Ruby Trick is 10. She lives in Limeburn, a Devonshire village very close to the sea. There are 4 other children living in the village so Ruby goes on the bus to school. Her mum comes on the bus part of the way because she’s a chef. Ruby’s dad doesn’t have a job at all.
The Facts of Life and Death is a book written from the point of 10 year old Ruby detailing the breakdown in her family relationships and the consequences of that breakdown. It is very much written in the style of the paragraph above, and this really makes the reader see things from Ruby’s perspective which I felt was a very well constructed concept.

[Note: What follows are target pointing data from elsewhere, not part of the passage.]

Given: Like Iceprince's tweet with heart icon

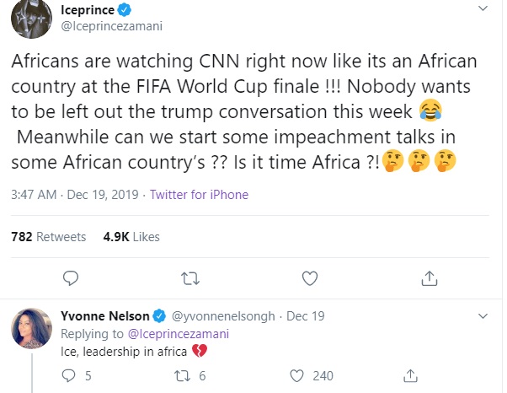Looking at the screenshot, I should click(x=309, y=277).
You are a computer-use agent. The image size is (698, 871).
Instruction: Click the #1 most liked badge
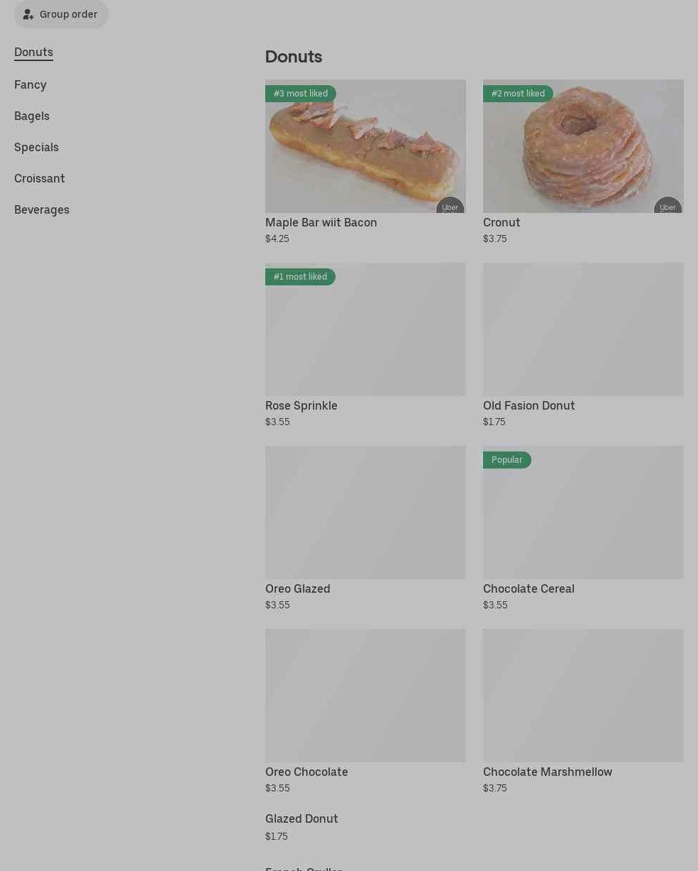[x=300, y=277]
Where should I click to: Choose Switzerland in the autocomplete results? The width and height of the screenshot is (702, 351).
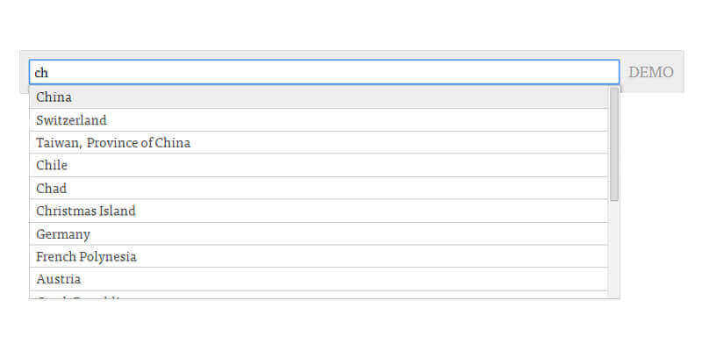[x=71, y=120]
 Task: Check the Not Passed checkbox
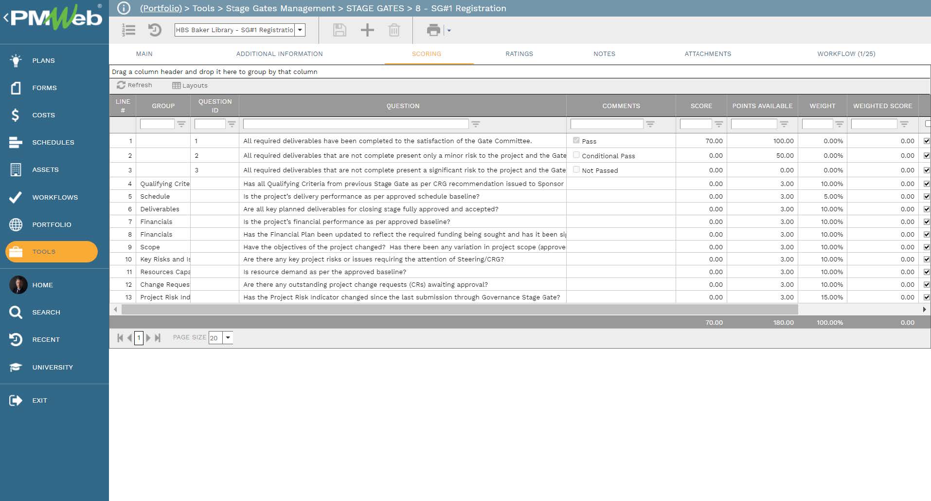[576, 170]
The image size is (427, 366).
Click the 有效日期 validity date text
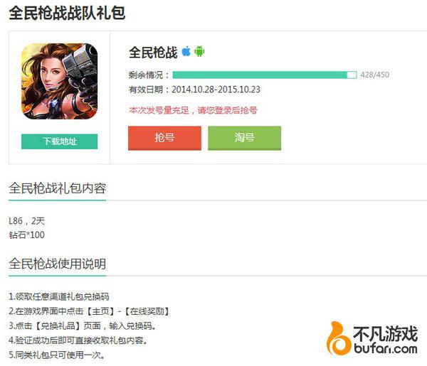coord(194,90)
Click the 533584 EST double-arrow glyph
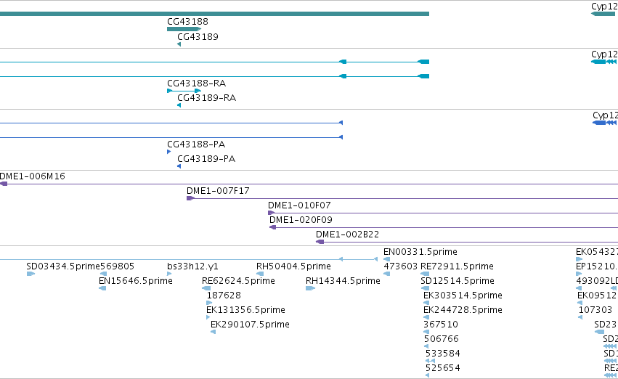This screenshot has height=379, width=618. click(431, 361)
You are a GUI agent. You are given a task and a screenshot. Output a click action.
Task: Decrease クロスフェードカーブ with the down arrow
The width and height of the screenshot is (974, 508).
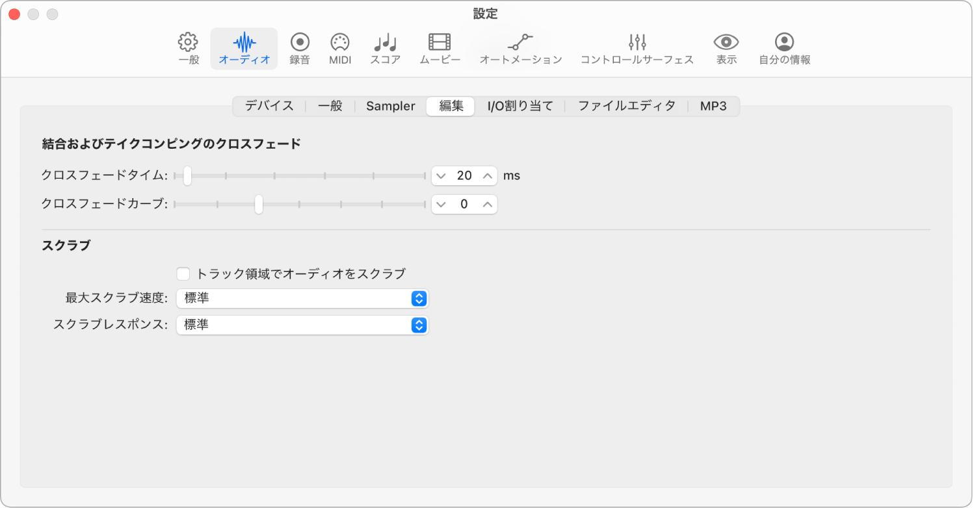pos(442,204)
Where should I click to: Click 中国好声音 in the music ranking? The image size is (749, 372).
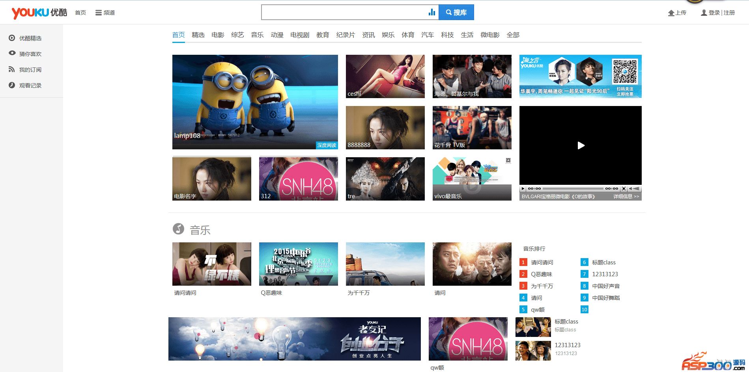[605, 286]
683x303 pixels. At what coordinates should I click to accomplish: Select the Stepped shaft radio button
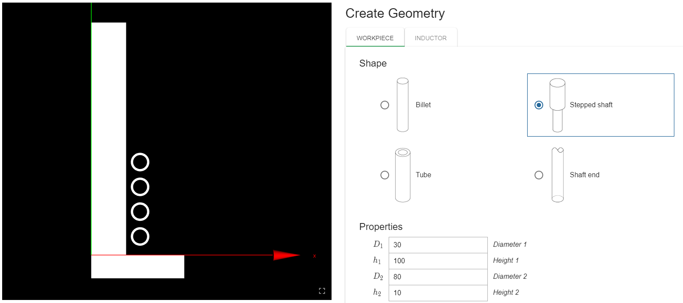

Because Ruby doesn’t always see things from an adult’s point of view, it is not always clear whether she understands the situation clearly and this really helps to add nuance and atmosphere to the novel.
I did find the characters of both Ruby and her mum particularly well written and I really warmed to them both. Plenty of the other characters were very well constructed and the revelation of the perpetrator was cleverly revealed to the reader at pretty much the same time as to Ruby – again, a clver construct.
The book was easy reading and I was able to get through it quickly – it didn’t really make me think too hard (which is why it only has 4 stars instead of 5) but I did enjoy it and would definitely read another novel involving the characters in the future. All in all, if you enjoy crime novels I am pretty sure you will enjoy it.